Top of Available data

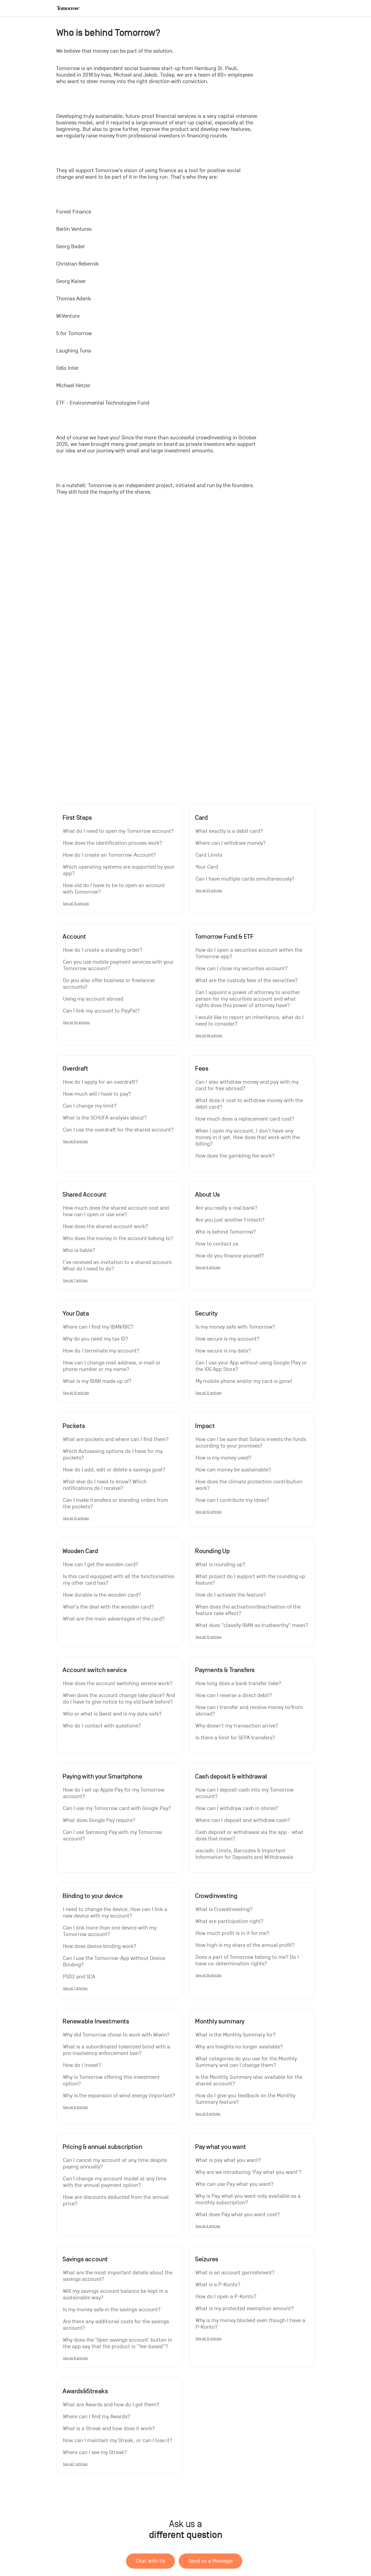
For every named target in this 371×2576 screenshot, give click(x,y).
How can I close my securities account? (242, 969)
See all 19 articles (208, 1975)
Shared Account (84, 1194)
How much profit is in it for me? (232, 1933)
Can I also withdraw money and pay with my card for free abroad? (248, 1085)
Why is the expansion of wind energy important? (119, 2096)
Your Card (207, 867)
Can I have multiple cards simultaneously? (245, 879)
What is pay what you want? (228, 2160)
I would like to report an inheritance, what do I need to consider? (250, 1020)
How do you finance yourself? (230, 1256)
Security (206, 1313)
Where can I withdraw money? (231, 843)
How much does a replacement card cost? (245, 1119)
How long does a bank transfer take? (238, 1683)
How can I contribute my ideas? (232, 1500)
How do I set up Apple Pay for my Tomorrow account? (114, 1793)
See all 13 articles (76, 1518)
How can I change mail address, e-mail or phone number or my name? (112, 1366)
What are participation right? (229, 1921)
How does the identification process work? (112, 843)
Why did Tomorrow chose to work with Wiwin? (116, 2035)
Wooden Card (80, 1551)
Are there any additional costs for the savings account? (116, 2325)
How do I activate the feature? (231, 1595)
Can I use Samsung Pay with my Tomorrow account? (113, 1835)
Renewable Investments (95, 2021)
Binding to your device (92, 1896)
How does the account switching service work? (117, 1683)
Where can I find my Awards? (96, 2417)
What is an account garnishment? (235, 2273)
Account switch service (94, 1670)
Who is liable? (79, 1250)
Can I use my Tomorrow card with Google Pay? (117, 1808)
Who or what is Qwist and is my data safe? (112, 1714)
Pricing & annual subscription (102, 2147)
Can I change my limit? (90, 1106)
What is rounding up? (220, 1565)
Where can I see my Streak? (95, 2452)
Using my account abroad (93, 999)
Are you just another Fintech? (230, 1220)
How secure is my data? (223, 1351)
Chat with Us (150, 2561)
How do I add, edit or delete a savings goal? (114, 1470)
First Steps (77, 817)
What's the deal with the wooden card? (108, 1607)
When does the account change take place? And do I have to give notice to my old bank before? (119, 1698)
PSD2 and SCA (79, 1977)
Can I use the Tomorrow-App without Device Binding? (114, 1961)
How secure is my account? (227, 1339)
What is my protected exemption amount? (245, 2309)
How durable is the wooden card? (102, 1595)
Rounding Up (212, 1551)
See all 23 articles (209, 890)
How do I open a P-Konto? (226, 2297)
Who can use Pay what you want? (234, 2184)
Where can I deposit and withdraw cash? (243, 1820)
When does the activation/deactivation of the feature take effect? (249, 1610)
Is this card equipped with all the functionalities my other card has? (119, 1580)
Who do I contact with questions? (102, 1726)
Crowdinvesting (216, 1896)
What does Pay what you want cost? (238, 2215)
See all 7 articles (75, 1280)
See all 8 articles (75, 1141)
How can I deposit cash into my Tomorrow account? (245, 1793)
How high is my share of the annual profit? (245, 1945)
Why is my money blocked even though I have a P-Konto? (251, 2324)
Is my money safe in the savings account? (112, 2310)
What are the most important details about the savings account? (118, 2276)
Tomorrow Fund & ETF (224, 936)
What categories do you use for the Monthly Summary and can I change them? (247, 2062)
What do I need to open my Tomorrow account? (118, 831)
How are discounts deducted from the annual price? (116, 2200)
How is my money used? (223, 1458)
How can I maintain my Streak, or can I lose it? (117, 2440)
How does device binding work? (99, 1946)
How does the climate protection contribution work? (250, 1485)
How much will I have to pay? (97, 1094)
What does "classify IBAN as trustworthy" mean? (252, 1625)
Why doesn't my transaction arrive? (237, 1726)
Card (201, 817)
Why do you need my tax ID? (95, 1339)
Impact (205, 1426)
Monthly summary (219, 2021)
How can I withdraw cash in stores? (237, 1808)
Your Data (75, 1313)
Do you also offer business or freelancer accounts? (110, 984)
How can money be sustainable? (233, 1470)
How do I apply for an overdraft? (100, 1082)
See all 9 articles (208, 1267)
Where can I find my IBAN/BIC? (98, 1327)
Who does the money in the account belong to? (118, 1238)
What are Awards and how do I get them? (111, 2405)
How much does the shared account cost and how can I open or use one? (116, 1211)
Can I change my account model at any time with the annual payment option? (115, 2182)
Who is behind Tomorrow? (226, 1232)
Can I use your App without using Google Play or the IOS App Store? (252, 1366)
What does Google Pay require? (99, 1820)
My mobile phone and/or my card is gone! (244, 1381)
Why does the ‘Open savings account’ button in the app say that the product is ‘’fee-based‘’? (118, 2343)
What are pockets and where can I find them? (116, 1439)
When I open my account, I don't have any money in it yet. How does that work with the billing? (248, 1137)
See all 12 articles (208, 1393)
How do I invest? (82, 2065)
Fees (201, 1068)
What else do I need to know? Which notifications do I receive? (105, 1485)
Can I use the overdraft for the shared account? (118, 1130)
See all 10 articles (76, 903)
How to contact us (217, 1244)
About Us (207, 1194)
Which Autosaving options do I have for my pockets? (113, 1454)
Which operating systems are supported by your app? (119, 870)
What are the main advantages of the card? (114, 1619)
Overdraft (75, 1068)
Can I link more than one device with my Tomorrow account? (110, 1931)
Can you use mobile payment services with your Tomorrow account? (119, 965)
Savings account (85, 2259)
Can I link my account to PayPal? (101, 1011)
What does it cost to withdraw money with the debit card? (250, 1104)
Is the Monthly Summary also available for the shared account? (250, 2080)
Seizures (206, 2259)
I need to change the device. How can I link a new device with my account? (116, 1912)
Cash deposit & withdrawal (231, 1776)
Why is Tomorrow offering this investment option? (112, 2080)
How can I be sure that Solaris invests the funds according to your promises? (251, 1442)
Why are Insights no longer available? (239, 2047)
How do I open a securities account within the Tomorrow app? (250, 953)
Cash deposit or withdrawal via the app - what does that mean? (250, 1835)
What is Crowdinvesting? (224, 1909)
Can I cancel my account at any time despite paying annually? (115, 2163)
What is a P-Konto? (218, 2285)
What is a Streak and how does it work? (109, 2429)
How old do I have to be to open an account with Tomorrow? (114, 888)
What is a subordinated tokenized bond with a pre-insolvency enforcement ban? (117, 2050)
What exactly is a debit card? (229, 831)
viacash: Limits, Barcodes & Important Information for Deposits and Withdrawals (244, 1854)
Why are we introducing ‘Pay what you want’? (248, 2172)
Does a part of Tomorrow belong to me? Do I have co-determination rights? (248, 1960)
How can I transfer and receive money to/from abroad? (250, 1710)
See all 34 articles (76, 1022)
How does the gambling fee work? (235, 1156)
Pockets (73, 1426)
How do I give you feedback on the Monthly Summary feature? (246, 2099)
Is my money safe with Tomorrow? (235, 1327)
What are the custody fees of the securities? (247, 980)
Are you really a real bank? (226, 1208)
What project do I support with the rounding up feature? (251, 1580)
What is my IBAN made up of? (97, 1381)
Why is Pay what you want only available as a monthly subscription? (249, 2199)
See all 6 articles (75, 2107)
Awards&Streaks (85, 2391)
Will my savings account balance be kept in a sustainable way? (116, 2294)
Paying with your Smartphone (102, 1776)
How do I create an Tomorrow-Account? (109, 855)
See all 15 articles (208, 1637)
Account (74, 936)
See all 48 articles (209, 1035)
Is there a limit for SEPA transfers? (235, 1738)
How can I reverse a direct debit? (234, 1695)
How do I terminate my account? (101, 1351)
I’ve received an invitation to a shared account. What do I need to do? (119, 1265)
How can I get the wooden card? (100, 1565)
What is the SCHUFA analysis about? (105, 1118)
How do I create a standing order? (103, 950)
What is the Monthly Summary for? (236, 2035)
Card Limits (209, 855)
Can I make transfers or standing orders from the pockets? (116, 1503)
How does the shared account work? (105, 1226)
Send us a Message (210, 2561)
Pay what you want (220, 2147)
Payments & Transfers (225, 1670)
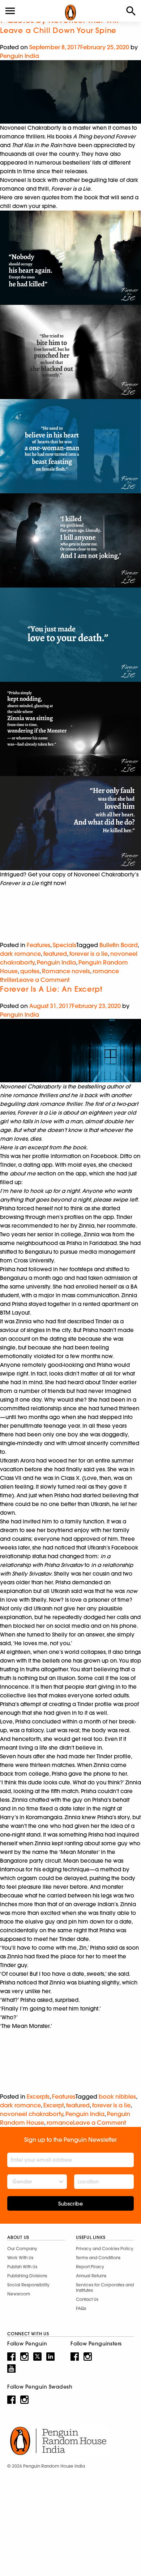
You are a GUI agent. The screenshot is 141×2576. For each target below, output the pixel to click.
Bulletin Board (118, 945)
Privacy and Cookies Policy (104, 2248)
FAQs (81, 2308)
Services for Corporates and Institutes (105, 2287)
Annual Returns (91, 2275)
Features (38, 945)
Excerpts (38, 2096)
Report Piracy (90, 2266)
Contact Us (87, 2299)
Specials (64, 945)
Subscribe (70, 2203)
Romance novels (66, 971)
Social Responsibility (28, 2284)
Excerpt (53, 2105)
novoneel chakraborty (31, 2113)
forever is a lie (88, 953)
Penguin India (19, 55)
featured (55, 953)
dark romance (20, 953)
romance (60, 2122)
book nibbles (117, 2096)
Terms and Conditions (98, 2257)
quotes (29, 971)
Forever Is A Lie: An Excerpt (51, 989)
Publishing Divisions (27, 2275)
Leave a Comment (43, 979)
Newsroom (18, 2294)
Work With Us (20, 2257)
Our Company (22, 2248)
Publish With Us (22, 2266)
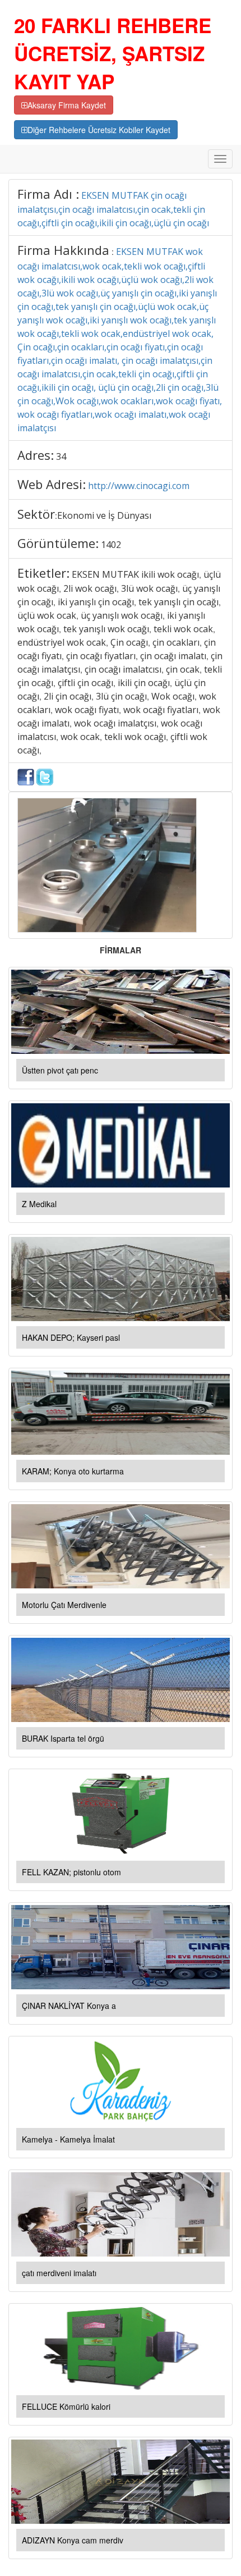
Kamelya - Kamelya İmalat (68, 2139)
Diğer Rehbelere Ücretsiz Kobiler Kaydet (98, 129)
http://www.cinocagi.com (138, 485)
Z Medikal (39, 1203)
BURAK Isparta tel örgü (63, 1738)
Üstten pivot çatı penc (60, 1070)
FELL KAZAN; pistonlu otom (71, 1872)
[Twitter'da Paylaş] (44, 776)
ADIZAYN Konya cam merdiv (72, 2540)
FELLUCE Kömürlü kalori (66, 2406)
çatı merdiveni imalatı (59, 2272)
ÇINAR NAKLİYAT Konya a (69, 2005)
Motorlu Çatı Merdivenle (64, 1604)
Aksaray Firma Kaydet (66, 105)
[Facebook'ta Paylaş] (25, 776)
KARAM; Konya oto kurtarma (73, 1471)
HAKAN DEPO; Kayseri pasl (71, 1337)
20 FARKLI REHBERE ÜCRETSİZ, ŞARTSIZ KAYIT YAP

Bottom of Available data

Transcribe each line of the data above, unaltered, from the one where "What does Pay what you want cost? (238, 2215)" appears to the one where "How is my money used? (223, 1458)" appears, inclusive of both.

What does Pay what you want cost? (238, 2215)
See all 7 articles (75, 1280)
See all 8 articles (75, 1141)
How can I deposit cash into my Tomorrow account? (245, 1793)
How high is my share of the annual profit? (245, 1945)
Why is my money blocked even though I have a P-Konto? (251, 2324)
Is my money safe in the savings account? (112, 2310)
What are the most important details about the savings account? (118, 2276)
Tomorrow Fund & ETF (224, 936)
What categories do you use for the Monthly Summary and can I change them? (247, 2062)
What do I need to open my Tomorrow account? (118, 831)
How are discounts deducted from the annual price? (116, 2200)
How is my money used? (223, 1458)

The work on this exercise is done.